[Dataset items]
^^^^^^^^^^^^^^^^

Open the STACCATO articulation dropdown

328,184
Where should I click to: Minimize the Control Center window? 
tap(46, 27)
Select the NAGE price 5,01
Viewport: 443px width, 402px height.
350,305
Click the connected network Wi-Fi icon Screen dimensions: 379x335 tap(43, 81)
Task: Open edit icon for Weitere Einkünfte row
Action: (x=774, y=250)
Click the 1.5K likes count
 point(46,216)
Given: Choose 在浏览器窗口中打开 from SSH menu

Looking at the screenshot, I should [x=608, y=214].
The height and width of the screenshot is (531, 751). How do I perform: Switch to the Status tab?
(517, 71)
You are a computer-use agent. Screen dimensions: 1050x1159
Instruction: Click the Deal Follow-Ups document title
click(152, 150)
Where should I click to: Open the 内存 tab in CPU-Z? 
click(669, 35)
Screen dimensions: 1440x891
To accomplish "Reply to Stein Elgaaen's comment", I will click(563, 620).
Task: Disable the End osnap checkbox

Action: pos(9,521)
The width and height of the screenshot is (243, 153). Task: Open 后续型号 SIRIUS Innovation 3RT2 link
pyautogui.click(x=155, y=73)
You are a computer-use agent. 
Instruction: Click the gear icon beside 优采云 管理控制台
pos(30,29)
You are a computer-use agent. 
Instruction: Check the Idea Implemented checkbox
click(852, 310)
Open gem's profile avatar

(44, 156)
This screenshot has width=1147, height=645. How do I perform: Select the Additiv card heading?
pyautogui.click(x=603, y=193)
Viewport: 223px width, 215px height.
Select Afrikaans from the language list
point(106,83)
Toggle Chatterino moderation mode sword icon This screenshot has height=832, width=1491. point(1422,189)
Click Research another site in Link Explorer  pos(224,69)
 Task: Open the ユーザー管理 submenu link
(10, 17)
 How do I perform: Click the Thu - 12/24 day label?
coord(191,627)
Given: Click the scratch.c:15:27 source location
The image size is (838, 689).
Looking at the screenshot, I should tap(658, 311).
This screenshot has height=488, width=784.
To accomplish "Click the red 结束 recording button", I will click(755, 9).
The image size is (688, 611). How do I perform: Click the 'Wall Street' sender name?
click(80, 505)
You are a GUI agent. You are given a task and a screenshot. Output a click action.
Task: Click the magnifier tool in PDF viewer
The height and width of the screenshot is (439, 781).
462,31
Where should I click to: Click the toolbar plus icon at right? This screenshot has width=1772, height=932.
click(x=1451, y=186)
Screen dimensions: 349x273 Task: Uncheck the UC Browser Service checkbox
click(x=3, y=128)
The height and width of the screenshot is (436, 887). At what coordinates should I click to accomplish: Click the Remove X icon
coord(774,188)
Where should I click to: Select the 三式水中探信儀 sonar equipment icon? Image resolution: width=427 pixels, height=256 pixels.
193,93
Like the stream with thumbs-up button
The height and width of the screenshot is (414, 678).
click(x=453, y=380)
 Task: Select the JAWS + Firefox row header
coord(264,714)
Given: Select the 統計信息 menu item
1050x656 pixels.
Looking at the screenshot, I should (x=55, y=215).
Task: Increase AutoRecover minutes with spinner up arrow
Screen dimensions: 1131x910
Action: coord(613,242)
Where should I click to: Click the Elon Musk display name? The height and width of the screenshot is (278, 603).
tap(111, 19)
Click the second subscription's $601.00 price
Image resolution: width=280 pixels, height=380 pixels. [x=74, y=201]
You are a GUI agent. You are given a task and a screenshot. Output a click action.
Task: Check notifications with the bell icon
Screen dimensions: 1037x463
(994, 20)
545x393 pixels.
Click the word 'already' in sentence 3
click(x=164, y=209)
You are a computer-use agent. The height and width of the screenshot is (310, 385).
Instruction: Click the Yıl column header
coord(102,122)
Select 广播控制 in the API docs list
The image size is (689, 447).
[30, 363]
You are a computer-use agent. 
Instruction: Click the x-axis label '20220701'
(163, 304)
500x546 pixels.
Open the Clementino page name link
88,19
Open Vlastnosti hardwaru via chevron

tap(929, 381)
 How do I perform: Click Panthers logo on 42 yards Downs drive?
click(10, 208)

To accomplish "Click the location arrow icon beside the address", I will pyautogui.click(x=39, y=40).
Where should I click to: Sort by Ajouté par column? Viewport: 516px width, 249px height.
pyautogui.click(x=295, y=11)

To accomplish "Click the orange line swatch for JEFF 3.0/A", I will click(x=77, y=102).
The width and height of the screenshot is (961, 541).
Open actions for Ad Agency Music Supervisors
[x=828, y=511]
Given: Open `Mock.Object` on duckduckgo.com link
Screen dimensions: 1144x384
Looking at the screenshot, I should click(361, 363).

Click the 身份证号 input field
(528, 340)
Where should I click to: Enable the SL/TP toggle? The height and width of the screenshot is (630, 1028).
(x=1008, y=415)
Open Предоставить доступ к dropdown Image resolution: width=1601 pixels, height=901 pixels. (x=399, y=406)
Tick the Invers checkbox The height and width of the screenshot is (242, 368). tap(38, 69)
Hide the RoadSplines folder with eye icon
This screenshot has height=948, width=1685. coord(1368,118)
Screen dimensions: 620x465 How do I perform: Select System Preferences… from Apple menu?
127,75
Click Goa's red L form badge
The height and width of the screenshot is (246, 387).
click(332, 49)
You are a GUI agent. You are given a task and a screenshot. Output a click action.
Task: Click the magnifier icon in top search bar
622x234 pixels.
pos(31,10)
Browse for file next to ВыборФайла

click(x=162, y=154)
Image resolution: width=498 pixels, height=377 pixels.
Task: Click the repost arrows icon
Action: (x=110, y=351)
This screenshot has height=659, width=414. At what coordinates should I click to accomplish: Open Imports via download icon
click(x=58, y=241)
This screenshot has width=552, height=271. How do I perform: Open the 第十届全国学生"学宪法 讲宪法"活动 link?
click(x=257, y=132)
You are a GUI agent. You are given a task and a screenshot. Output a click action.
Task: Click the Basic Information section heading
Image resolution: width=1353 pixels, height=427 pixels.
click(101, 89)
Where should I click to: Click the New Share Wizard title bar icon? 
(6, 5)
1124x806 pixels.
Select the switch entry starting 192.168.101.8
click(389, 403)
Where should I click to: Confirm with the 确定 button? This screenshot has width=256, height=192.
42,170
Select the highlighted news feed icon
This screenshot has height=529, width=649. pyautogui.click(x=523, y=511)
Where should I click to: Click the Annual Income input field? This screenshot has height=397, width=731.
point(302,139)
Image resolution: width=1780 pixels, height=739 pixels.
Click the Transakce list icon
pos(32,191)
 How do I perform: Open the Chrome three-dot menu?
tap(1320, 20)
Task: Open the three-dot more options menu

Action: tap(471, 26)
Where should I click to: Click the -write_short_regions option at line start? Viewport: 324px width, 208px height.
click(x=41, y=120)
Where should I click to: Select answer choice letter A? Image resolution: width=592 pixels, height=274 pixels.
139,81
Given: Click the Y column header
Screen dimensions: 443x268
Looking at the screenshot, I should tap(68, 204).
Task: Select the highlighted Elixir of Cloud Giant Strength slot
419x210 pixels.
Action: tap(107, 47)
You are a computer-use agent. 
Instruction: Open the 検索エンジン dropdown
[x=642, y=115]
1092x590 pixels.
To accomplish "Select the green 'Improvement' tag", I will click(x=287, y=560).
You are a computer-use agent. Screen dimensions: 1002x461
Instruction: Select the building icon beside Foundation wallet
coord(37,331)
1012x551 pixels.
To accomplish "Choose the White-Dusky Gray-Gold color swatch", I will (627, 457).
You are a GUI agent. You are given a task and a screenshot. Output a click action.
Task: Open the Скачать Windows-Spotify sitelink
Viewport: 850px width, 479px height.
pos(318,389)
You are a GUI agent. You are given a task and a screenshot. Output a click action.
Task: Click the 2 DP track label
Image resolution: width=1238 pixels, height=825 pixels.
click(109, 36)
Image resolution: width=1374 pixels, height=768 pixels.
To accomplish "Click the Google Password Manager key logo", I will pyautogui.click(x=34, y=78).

^^^^^^^^^^^^^^^^

● EXERCISE TASK:
Reproduce every line of the entries above word for word, from the first to the last.

● EXERCISE OUTPUT:
Open the STACCATO articulation dropdown

328,184
Where should I click to: Minimize the Control Center window? 
tap(46, 27)
Select the NAGE price 5,01
Viewport: 443px width, 402px height.
350,305
Click the connected network Wi-Fi icon Screen dimensions: 379x335 tap(43, 81)
Task: Open edit icon for Weitere Einkünfte row
Action: (x=774, y=250)
Click the 1.5K likes count
 point(46,216)
Given: Choose 在浏览器窗口中打开 from SSH menu

Looking at the screenshot, I should [x=608, y=214].
The height and width of the screenshot is (531, 751). How do I perform: Switch to the Status tab?
(517, 71)
You are a computer-use agent. Screen dimensions: 1050x1159
Instruction: Click the Deal Follow-Ups document title
click(152, 150)
Where should I click to: Open the 内存 tab in CPU-Z? 
click(669, 35)
Screen dimensions: 1440x891
To accomplish "Reply to Stein Elgaaen's comment", I will click(563, 620).
Task: Disable the End osnap checkbox

Action: pos(9,521)
The width and height of the screenshot is (243, 153). Task: Open 后续型号 SIRIUS Innovation 3RT2 link
pyautogui.click(x=155, y=73)
You are a computer-use agent. 
Instruction: Click the gear icon beside 优采云 管理控制台
pos(30,29)
You are a computer-use agent. 
Instruction: Check the Idea Implemented checkbox
click(852, 310)
Open gem's profile avatar

(44, 156)
This screenshot has width=1147, height=645. How do I perform: Select the Additiv card heading?
pyautogui.click(x=603, y=193)
Viewport: 223px width, 215px height.
Select Afrikaans from the language list
point(106,83)
Toggle Chatterino moderation mode sword icon This screenshot has height=832, width=1491. point(1422,189)
Click Research another site in Link Explorer  pos(224,69)
 Task: Open the ユーザー管理 submenu link
(10, 17)
 How do I perform: Click the Thu - 12/24 day label?
coord(191,627)
Given: Click the scratch.c:15:27 source location
The image size is (838, 689).
Looking at the screenshot, I should tap(658, 311).
This screenshot has height=488, width=784.
To accomplish "Click the red 结束 recording button", I will click(755, 9).
The image size is (688, 611). How do I perform: Click the 'Wall Street' sender name?
click(80, 505)
You are a GUI agent. You are given a task and a screenshot. Output a click action.
Task: Click the magnifier tool in PDF viewer
The height and width of the screenshot is (439, 781).
462,31
Where should I click to: Click the toolbar plus icon at right? This screenshot has width=1772, height=932.
click(x=1451, y=186)
Screen dimensions: 349x273 Task: Uncheck the UC Browser Service checkbox
click(x=3, y=128)
The height and width of the screenshot is (436, 887). At what coordinates should I click to accomplish: Click the Remove X icon
coord(774,188)
Where should I click to: Select the 三式水中探信儀 sonar equipment icon? Image resolution: width=427 pixels, height=256 pixels.
193,93
Like the stream with thumbs-up button
The height and width of the screenshot is (414, 678).
click(x=453, y=380)
 Task: Select the JAWS + Firefox row header
coord(264,714)
Given: Select the 統計信息 menu item
1050x656 pixels.
Looking at the screenshot, I should (x=55, y=215).
Task: Increase AutoRecover minutes with spinner up arrow
Screen dimensions: 1131x910
Action: coord(613,242)
Where should I click to: Click the Elon Musk display name? The height and width of the screenshot is (278, 603).
tap(111, 19)
Click the second subscription's $601.00 price
Image resolution: width=280 pixels, height=380 pixels. [x=74, y=201]
You are a GUI agent. You are given a task and a screenshot. Output a click action.
Task: Check notifications with the bell icon
Screen dimensions: 1037x463
(994, 20)
545x393 pixels.
Click the word 'already' in sentence 3
click(x=164, y=209)
You are a computer-use agent. The height and width of the screenshot is (310, 385).
Instruction: Click the Yıl column header
coord(102,122)
Select 广播控制 in the API docs list
The image size is (689, 447).
[30, 363]
You are a computer-use agent. 
Instruction: Click the x-axis label '20220701'
(163, 304)
500x546 pixels.
Open the Clementino page name link
88,19
Open Vlastnosti hardwaru via chevron

tap(929, 381)
 How do I perform: Click Panthers logo on 42 yards Downs drive?
click(10, 208)

To accomplish "Click the location arrow icon beside the address", I will pyautogui.click(x=39, y=40).
Where should I click to: Sort by Ajouté par column? Viewport: 516px width, 249px height.
pyautogui.click(x=295, y=11)

To accomplish "Click the orange line swatch for JEFF 3.0/A", I will click(x=77, y=102).
The width and height of the screenshot is (961, 541).
Open actions for Ad Agency Music Supervisors
[x=828, y=511]
Given: Open `Mock.Object` on duckduckgo.com link
Screen dimensions: 1144x384
Looking at the screenshot, I should click(361, 363).

Click the 身份证号 input field
(528, 340)
Where should I click to: Enable the SL/TP toggle? The height and width of the screenshot is (630, 1028).
(x=1008, y=415)
Open Предоставить доступ к dropdown Image resolution: width=1601 pixels, height=901 pixels. (x=399, y=406)
Tick the Invers checkbox The height and width of the screenshot is (242, 368). tap(38, 69)
Hide the RoadSplines folder with eye icon
This screenshot has height=948, width=1685. coord(1368,118)
Screen dimensions: 620x465 How do I perform: Select System Preferences… from Apple menu?
127,75
Click Goa's red L form badge
The height and width of the screenshot is (246, 387).
click(332, 49)
You are a GUI agent. You are given a task and a screenshot. Output a click action.
Task: Click the magnifier icon in top search bar
622x234 pixels.
pos(31,10)
Browse for file next to ВыборФайла

click(x=162, y=154)
Image resolution: width=498 pixels, height=377 pixels.
Task: Click the repost arrows icon
Action: (x=110, y=351)
This screenshot has height=659, width=414. At what coordinates should I click to accomplish: Open Imports via download icon
click(x=58, y=241)
This screenshot has width=552, height=271. How do I perform: Open the 第十届全国学生"学宪法 讲宪法"活动 link?
click(x=257, y=132)
You are a GUI agent. You are given a task and a screenshot. Output a click action.
Task: Click the Basic Information section heading
Image resolution: width=1353 pixels, height=427 pixels.
click(101, 89)
Where should I click to: Click the New Share Wizard title bar icon? 
(6, 5)
1124x806 pixels.
Select the switch entry starting 192.168.101.8
click(389, 403)
Where should I click to: Confirm with the 确定 button? This screenshot has width=256, height=192.
42,170
Select the highlighted news feed icon
This screenshot has height=529, width=649. pyautogui.click(x=523, y=511)
Where should I click to: Click the Annual Income input field? This screenshot has height=397, width=731.
point(302,139)
Image resolution: width=1780 pixels, height=739 pixels.
Click the Transakce list icon
pos(32,191)
 How do I perform: Open the Chrome three-dot menu?
tap(1320, 20)
Task: Open the three-dot more options menu

Action: tap(471, 26)
Where should I click to: Click the -write_short_regions option at line start? Viewport: 324px width, 208px height.
click(x=41, y=120)
Where should I click to: Select answer choice letter A? Image resolution: width=592 pixels, height=274 pixels.
139,81
Given: Click the Y column header
Screen dimensions: 443x268
Looking at the screenshot, I should tap(68, 204).
Task: Select the highlighted Elixir of Cloud Giant Strength slot
419x210 pixels.
Action: tap(107, 47)
You are a computer-use agent. 
Instruction: Open the 検索エンジン dropdown
[x=642, y=115]
1092x590 pixels.
To accomplish "Select the green 'Improvement' tag", I will click(x=287, y=560).
You are a computer-use agent. Screen dimensions: 1002x461
Instruction: Select the building icon beside Foundation wallet
coord(37,331)
1012x551 pixels.
To accomplish "Choose the White-Dusky Gray-Gold color swatch", I will (627, 457).
You are a GUI agent. You are given a task and a screenshot. Output a click action.
Task: Open the Скачать Windows-Spotify sitelink
Viewport: 850px width, 479px height.
pos(318,389)
You are a GUI agent. You are given a task and a screenshot. Output a click action.
Task: Click the 2 DP track label
Image resolution: width=1238 pixels, height=825 pixels.
click(109, 36)
Image resolution: width=1374 pixels, height=768 pixels.
To accomplish "Click the Google Password Manager key logo", I will pyautogui.click(x=34, y=78).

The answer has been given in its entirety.